Timothy Rapp@@TRappaRTFeatured ColumnistApril 30, 2021

Ohio State quarterback Justin Fields throws during the first half of the Big Ten championship NCAA college football game against Northwestern, Saturday, Dec. 19, 2020, in Indianapolis. (AP Photo/AJ Mast)
AJ Mast/Associated Press

After months of rumors and debate, scouting reports and hot takes, Justin Fields has been drafted No. 11 overall by the Chicago Bears.

And now that we're done debating where he'll be drafted, we can begin discussing what type of fantasy impact he'll have as a rookie. 

More than likely, not much of one. 

Here's the thing: Just three rookie quarterbacks in the past five years have finished top-10 in fantasy points at their position (Justin Herbert in 2020Kyler Murray in 2019 and Dak Prescott in 2016). You don't often find rookies that make an enormous impact in fantasy football, period, outside of the running back position. 

And Fields has an additional factor working against him: It's possible he won't even start as a rookie, or see much playing time at all, stuck behind Andy Dalton on the depth chart. 

No, teams don't generally trade up for quarterbacks only to sit them for an extended period. He was clearly selected to be the future of the position. What we don't know is when he'll actually see the field. 

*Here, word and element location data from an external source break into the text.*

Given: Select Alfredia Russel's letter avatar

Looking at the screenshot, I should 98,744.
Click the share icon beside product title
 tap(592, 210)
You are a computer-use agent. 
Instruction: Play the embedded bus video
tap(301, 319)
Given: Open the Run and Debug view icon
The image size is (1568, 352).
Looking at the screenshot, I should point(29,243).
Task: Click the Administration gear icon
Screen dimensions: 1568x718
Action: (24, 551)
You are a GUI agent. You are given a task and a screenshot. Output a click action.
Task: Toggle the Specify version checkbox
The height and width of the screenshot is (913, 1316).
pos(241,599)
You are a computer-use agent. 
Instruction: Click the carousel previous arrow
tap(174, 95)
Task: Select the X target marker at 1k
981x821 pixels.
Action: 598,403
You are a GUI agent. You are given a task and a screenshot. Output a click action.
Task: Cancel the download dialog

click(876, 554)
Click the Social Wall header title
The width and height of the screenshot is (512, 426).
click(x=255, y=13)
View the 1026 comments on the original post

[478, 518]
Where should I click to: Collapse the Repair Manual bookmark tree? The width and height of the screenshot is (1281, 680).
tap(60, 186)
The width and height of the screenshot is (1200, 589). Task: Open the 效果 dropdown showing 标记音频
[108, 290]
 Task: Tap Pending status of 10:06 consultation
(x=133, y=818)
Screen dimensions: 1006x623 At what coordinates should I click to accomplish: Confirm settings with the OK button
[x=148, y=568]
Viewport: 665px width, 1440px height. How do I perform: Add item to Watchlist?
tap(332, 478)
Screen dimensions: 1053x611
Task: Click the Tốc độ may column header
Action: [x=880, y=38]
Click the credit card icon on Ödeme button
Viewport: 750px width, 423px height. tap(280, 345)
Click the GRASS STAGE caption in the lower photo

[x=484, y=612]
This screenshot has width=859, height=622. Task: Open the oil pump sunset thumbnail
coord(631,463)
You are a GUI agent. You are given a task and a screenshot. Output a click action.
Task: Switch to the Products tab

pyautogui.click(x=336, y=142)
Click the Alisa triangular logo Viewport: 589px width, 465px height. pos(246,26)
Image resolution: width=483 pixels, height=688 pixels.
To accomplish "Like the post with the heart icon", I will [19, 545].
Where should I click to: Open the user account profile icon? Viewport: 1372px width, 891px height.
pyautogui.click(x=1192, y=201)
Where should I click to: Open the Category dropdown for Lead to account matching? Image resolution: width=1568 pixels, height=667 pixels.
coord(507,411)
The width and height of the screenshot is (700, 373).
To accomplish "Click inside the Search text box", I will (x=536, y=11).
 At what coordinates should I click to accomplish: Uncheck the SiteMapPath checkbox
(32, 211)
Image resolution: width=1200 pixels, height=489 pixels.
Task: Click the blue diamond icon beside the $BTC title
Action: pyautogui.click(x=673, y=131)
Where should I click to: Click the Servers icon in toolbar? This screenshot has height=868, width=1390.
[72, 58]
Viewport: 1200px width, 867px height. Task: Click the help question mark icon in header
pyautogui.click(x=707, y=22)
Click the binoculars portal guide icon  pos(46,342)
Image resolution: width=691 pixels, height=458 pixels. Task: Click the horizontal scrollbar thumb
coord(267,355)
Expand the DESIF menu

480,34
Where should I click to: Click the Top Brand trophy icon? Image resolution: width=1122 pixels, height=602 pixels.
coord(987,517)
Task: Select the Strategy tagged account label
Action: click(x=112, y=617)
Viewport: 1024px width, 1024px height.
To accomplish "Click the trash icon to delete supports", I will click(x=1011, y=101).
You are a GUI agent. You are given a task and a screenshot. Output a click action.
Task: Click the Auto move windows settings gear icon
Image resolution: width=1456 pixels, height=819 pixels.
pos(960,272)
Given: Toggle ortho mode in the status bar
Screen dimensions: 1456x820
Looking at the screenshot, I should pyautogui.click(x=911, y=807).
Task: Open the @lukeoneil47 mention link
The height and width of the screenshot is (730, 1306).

Now, you could make the argument that because Fields is a threat on the ground (1,133 rushing yards and 19 touchdowns in his three college years), he does have the potential to be fantasy relevant the moment he hits the field. 

Murray's 544 rushing yards and four rushing scores bolstered his fantasy value significantly in 2019. Prescott rushed for just 282 yards but six scores as a rookie. Even Herbert had five rushing touchdowns last season.

And then there's Lamar Jackson, who was given just seven starts as a rookie in 2018 but finished the year with 695 rushing yards and five touchdowns. Had he started the whole year, he would have been a top-10 quarterback for fantasy players. 

The point is, quarterbacks who can have an impact on the ground generally offer more immediate benefit as rookies than pure pocket passers. Fields, it should be noted, isn't a game-changer on the ground to the level of a Murray or Jackson. But it's a different dimension to his game.

On balance, though, you should be drafting him as a highly speculative QB2, and he really should only be your backup if you have an incredibly safe QB1 you trust. The odds aren't in Fields' favor when it comes to having major fantasy relevance in his first year. 

Chicago gave Dalton a one-year, $10 million deal this offseason. One would imagine he'll open the year as the starter.